[Dataset records Boundary: Start]

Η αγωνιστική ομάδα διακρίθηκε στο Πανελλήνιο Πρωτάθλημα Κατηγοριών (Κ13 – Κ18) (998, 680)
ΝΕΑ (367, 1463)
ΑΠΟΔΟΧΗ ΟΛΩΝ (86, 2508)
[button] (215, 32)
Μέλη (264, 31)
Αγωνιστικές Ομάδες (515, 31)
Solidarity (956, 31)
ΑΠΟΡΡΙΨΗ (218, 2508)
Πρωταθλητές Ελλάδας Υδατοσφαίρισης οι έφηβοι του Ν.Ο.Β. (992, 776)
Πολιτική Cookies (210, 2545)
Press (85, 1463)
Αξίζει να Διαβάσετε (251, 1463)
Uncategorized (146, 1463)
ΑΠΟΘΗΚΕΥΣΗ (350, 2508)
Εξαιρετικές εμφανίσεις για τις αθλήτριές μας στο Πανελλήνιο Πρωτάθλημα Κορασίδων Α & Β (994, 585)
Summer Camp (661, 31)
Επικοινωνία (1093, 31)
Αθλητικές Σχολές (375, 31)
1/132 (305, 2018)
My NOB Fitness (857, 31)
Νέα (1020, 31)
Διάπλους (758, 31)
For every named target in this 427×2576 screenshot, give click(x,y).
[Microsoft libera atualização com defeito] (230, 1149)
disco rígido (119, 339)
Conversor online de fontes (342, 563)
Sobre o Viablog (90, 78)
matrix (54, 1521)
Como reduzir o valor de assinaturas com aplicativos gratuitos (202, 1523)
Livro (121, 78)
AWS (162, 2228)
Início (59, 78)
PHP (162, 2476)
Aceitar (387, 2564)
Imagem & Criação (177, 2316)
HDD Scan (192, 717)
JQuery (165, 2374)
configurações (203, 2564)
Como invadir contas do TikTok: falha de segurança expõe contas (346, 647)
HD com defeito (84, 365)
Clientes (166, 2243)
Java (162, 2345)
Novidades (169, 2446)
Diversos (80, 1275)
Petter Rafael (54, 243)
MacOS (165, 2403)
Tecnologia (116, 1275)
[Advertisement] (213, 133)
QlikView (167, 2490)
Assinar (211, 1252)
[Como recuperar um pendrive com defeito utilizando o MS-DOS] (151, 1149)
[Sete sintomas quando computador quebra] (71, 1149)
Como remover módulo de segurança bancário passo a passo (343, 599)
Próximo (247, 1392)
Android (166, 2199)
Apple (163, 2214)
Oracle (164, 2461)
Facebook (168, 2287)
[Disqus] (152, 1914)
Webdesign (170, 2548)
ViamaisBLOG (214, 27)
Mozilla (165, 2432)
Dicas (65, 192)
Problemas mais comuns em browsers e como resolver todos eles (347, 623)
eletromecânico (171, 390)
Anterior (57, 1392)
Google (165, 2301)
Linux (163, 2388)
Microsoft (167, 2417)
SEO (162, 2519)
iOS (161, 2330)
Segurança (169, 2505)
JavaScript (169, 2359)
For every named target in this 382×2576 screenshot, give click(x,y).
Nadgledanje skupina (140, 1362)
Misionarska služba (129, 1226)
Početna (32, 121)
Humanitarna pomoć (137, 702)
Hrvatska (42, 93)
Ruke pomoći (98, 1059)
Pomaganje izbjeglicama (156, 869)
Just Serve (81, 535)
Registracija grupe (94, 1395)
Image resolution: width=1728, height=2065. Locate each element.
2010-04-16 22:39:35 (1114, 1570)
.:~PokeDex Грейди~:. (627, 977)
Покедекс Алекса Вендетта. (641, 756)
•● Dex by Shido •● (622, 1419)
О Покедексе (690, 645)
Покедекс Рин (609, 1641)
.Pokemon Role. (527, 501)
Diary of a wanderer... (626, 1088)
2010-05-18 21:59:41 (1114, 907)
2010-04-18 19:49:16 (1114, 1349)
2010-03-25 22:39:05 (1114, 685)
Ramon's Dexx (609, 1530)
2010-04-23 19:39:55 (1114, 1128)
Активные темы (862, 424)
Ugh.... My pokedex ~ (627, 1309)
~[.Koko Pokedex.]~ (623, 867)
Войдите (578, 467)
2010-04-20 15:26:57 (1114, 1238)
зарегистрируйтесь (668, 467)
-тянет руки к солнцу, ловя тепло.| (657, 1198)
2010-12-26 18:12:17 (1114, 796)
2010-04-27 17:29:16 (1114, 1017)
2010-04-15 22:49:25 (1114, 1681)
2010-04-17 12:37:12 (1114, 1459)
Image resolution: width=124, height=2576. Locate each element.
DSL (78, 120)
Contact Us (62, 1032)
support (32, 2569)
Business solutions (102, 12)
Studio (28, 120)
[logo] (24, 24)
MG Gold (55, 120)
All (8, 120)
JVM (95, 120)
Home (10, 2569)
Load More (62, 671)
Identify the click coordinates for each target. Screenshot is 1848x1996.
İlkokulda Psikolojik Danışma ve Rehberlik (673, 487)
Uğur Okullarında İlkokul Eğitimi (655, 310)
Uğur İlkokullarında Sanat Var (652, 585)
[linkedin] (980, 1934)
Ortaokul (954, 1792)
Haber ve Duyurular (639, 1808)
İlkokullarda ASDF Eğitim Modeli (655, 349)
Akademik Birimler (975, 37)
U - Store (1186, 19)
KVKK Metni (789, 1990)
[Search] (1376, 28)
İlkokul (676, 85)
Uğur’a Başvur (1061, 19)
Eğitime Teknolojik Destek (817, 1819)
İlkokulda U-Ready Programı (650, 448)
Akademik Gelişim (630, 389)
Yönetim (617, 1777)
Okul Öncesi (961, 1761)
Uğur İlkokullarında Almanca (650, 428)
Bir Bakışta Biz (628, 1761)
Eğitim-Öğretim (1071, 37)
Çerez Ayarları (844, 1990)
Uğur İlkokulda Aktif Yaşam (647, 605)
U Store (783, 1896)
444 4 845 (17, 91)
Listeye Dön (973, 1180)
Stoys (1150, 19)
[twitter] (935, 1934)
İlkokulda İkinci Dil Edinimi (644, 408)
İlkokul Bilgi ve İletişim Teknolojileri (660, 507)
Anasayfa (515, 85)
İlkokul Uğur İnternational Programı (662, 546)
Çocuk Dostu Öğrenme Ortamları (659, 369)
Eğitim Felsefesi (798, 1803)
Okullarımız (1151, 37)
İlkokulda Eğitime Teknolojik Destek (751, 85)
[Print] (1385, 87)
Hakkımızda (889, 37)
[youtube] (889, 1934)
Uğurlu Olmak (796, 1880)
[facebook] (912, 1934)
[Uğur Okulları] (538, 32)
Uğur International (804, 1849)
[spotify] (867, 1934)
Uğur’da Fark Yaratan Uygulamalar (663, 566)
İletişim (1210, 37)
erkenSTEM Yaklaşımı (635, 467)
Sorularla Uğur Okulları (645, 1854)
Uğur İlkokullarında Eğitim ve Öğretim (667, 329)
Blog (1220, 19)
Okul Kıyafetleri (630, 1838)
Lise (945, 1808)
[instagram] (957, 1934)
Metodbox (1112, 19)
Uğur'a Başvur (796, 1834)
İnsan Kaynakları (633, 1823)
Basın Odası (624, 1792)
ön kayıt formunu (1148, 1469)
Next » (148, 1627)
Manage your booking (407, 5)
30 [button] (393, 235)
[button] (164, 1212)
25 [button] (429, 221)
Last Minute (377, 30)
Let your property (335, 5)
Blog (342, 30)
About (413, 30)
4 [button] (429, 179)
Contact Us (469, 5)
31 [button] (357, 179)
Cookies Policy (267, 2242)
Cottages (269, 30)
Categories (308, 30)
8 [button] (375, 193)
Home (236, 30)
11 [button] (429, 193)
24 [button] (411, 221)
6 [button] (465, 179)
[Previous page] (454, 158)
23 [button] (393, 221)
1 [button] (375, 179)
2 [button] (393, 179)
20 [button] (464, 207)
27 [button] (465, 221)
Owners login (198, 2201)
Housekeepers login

[Dataset records Boundary: End]

Copy down the whole of the data above, matching it exactly.

Result →
Η αγωνιστική ομάδα διακρίθηκε στο Πανελλήνιο Πρωτάθλημα Κατηγοριών (Κ13 – Κ18) (998, 680)
ΝΕΑ (367, 1463)
ΑΠΟΔΟΧΗ ΟΛΩΝ (86, 2508)
[button] (215, 32)
Μέλη (264, 31)
Αγωνιστικές Ομάδες (515, 31)
Solidarity (956, 31)
ΑΠΟΡΡΙΨΗ (218, 2508)
Πρωταθλητές Ελλάδας Υδατοσφαίρισης οι έφηβοι του Ν.Ο.Β. (992, 776)
Πολιτική Cookies (210, 2545)
Press (85, 1463)
Αξίζει να Διαβάσετε (251, 1463)
Uncategorized (146, 1463)
ΑΠΟΘΗΚΕΥΣΗ (350, 2508)
Εξαιρετικές εμφανίσεις για τις αθλήτριές μας στο Πανελλήνιο Πρωτάθλημα Κορασίδων Α & Β (994, 585)
Summer Camp (661, 31)
Επικοινωνία (1093, 31)
Αθλητικές Σχολές (375, 31)
1/132 (305, 2018)
My NOB Fitness (857, 31)
Νέα (1020, 31)
Διάπλους (758, 31)
For every named target in this 427×2576 screenshot, give click(x,y).
[Microsoft libera atualização com defeito] (230, 1149)
disco rígido (119, 339)
Conversor online de fontes (342, 563)
Sobre o Viablog (90, 78)
matrix (54, 1521)
Como reduzir o valor de assinaturas com aplicativos gratuitos (202, 1523)
Livro (121, 78)
AWS (162, 2228)
Início (59, 78)
PHP (162, 2476)
Aceitar (387, 2564)
Imagem & Criação (177, 2316)
HDD Scan (192, 717)
JQuery (165, 2374)
configurações (203, 2564)
Como invadir contas do TikTok: falha de segurança expõe contas (346, 647)
HD com defeito (84, 365)
Clientes (166, 2243)
Java (162, 2345)
Novidades (169, 2446)
Diversos (80, 1275)
Petter Rafael (54, 243)
MacOS (165, 2403)
Tecnologia (116, 1275)
[Advertisement] (213, 133)
QlikView (167, 2490)
Assinar (211, 1252)
[Como recuperar um pendrive com defeito utilizando o MS-DOS] (151, 1149)
[Sete sintomas quando computador quebra] (71, 1149)
Como remover módulo de segurança bancário passo a passo (343, 599)
Próximo (247, 1392)
Android (166, 2199)
Apple (163, 2214)
Oracle (164, 2461)
Facebook (168, 2287)
[Disqus] (152, 1914)
Webdesign (170, 2548)
ViamaisBLOG (214, 27)
Mozilla (165, 2432)
Dicas (65, 192)
Problemas mais comuns em browsers e como resolver todos eles (347, 623)
eletromecânico (171, 390)
Anterior (57, 1392)
Google (165, 2301)
Linux (163, 2388)
Microsoft (167, 2417)
SEO (162, 2519)
iOS (161, 2330)
Segurança (169, 2505)
JavaScript (169, 2359)
For every named target in this 382×2576 screenshot, give click(x,y).
Nadgledanje skupina (140, 1362)
Misionarska služba (129, 1226)
Početna (32, 121)
Humanitarna pomoć (137, 702)
Hrvatska (42, 93)
Ruke pomoći (98, 1059)
Pomaganje izbjeglicama (156, 869)
Just Serve (81, 535)
Registracija grupe (94, 1395)
Image resolution: width=1728, height=2065. Locate each element.
2010-04-16 22:39:35 (1114, 1570)
.:~PokeDex Грейди~:. (627, 977)
Покедекс Алекса Вендетта. (641, 756)
•● Dex by Shido •● (622, 1419)
О Покедексе (690, 645)
Покедекс Рин (609, 1641)
.Pokemon Role. (527, 501)
Diary of a wanderer... (626, 1088)
2010-05-18 21:59:41 (1114, 907)
2010-04-18 19:49:16 (1114, 1349)
2010-03-25 22:39:05 (1114, 685)
Ramon's Dexx (609, 1530)
2010-04-23 19:39:55 (1114, 1128)
Активные темы (862, 424)
Ugh.... My pokedex ~ (627, 1309)
~[.Koko Pokedex.]~ (623, 867)
Войдите (578, 467)
2010-04-20 15:26:57 (1114, 1238)
зарегистрируйтесь (668, 467)
-тянет руки к солнцу, ловя тепло.| (657, 1198)
2010-12-26 18:12:17 (1114, 796)
2010-04-27 17:29:16 (1114, 1017)
2010-04-15 22:49:25 (1114, 1681)
2010-04-17 12:37:12 (1114, 1459)
Image resolution: width=124, height=2576. Locate each element.
DSL (78, 120)
Contact Us (62, 1032)
support (32, 2569)
Business solutions (102, 12)
Studio (28, 120)
[logo] (24, 24)
MG Gold (55, 120)
All (8, 120)
JVM (95, 120)
Home (10, 2569)
Load More (62, 671)
Identify the click coordinates for each target. Screenshot is 1848x1996.
İlkokulda Psikolojik Danışma ve Rehberlik (673, 487)
Uğur Okullarında İlkokul Eğitimi (655, 310)
Uğur İlkokullarında Sanat Var (652, 585)
[linkedin] (980, 1934)
Ortaokul (954, 1792)
Haber ve Duyurular (639, 1808)
İlkokullarda ASDF Eğitim Modeli (655, 349)
Akademik Birimler (975, 37)
U - Store (1186, 19)
KVKK Metni (789, 1990)
[Search] (1376, 28)
İlkokul (676, 85)
Uğur’a Başvur (1061, 19)
Eğitime Teknolojik Destek (817, 1819)
İlkokulda U-Ready Programı (650, 448)
Akademik Gelişim (630, 389)
Yönetim (617, 1777)
Okul Öncesi (961, 1761)
Uğur İlkokullarında Almanca (650, 428)
Bir Bakışta Biz (628, 1761)
Eğitim-Öğretim (1071, 37)
Çerez Ayarları (844, 1990)
Uğur İlkokulda Aktif Yaşam (647, 605)
U Store (783, 1896)
444 4 845 (17, 91)
Listeye Dön (973, 1180)
Stoys (1150, 19)
[twitter] (935, 1934)
İlkokulda İkinci Dil Edinimi (644, 408)
İlkokul Bilgi ve İletişim Teknolojileri (660, 507)
Anasayfa (515, 85)
İlkokul Uğur İnternational Programı (662, 546)
Çocuk Dostu Öğrenme Ortamları (659, 369)
Eğitim Felsefesi (798, 1803)
Okullarımız (1151, 37)
İlkokulda Eğitime Teknolojik Destek (751, 85)
[Print] (1385, 87)
Hakkımızda (889, 37)
[youtube] (889, 1934)
Uğurlu Olmak (796, 1880)
[facebook] (912, 1934)
[Uğur Okulları] (538, 32)
Uğur International (804, 1849)
[spotify] (867, 1934)
Uğur’da Fark Yaratan Uygulamalar (663, 566)
İletişim (1210, 37)
erkenSTEM Yaklaşımı (635, 467)
Sorularla Uğur Okulları (645, 1854)
Uğur İlkokullarında Eğitim ve Öğretim (667, 329)
Blog (1220, 19)
Okul Kıyafetleri (630, 1838)
Lise (945, 1808)
[instagram] (957, 1934)
Metodbox (1112, 19)
Uğur'a Başvur (796, 1834)
İnsan Kaynakları (633, 1823)
Basın Odası (624, 1792)
ön kayıt formunu (1148, 1469)
Next » (148, 1627)
Manage your booking (407, 5)
30 [button] (393, 235)
[button] (164, 1212)
25 [button] (429, 221)
Last Minute (377, 30)
Let your property (335, 5)
Blog (342, 30)
About (413, 30)
4 [button] (429, 179)
Contact Us (469, 5)
31 [button] (357, 179)
Cookies Policy (267, 2242)
Cottages (269, 30)
Categories (308, 30)
8 [button] (375, 193)
Home (236, 30)
11 [button] (429, 193)
24 [button] (411, 221)
6 [button] (465, 179)
[Previous page] (454, 158)
23 [button] (393, 221)
1 [button] (375, 179)
2 [button] (393, 179)
20 [button] (464, 207)
27 [button] (465, 221)
Owners login (198, 2201)
Housekeepers login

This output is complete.